Le récent Dunkerque aura eu le mérite de réactiver la mémoire de ce film français qui aborde exactement le même sujet, à savoir le reflux britannique sur le sol français suite à l’offensive ratée de 1940. Fond similaire, forme radicalement différente. Ici, c’est la destinée d’un soldat, à une échelle humaine et individuelle, qui sera suivie, dans un périple chaotique. La tonalité est dans un premier lieu assez acide, la gouaille de Belmondo faisant mouche pour constater les dégâts avec un certain humour noir. Son week-end est avant tout une galerie de rencontres, qui commence sur un terrain officiel, celui de l’armée par des échanges avec des frères d’armes, la hiérarchie ou un aumônier qui disent tous à leur manière l’absurde la situation. Pris en tenaille entre une terre aux mains de l’ennemi, les bombardements réguliers et la mer avare en embarcations pour la liberté, les soldats sont de toutes parts contraints à accuser le coup de la déroute.
L’intelligence du récit – et sa grande noirceur – provient surtout de la cartographie inerte qu’il dessine : celle d’un piège dans lequel on tourne avant tout en rond. Avoir humanisé son protagoniste permet de donner chair à la camaraderie entre soldats, et, partant, de charger en émotion leur disparition, mais aussi de dénoncer avec force l’absurdité d’une telle situation. La première séquence où une charrette portant le cadavre d’une femme tirée par un soldat croise la jeep d’un haut gradé résume parfaitement cette obscénité du protocole face au désastre du réel.

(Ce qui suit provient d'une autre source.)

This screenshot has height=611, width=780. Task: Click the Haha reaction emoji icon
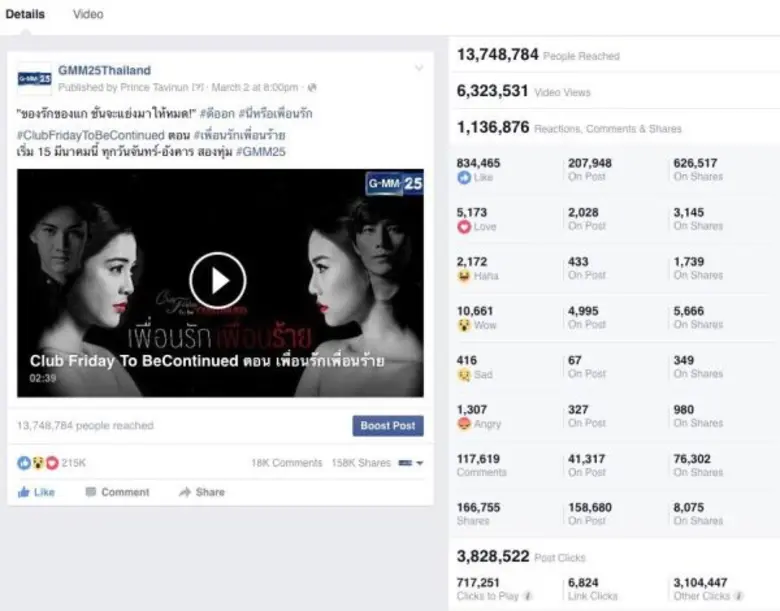tap(464, 276)
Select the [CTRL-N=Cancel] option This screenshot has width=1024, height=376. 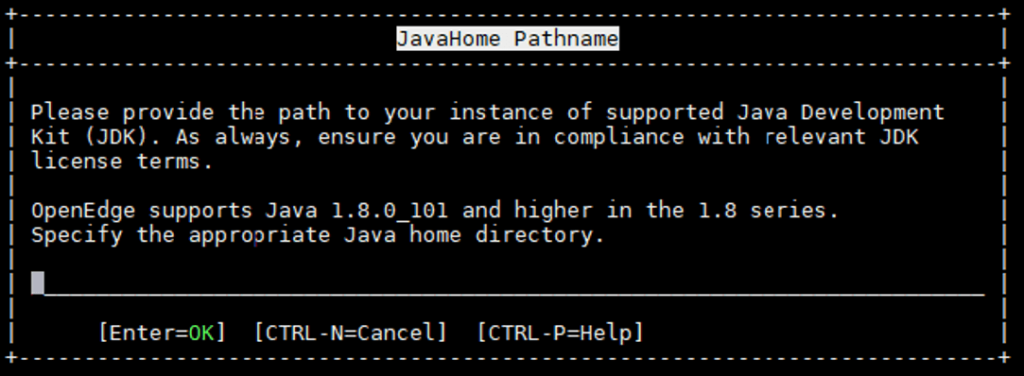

Belmondo porte ainsi son solaire instinct de survie sur un champ de ruine, faisant le pari de rester vivant, croisant sur sa route un panorama exhaustif des rôles que la guerre impose : ceux qui décident, ceux qui profitent (une charge violente et courageuse est portée contre les soldats français tentant de violer une civile), ceux qui subissent. La rencontre avec une jeune femme résolue à rester dans sa maison à l’épreuve des bombardements devient une sorte d’allégorie du sort des civils, et enclenche une relation complexe. On pense un peu à l’ambivalence qu’on retrouvera dans le très réussi Lacombe Lucien de Louis Malle, les personnages ne bénéficiant jamais de facilités d’écriture héroïque pour gommer leur humanité.
C’est là le cœur même de ce singulier film de guerre : laisser sa puissance à un contexte aussi mutique que dévastateur, refuser la performance pour faire surgir, dans la perte, ce qui fait le propre de l’homme. L’humour et la causticité du début teintent ainsi d’une charge profondément touchante la tragédie finale, dans laquelle les personnes font bien plus vibrer que les bombes.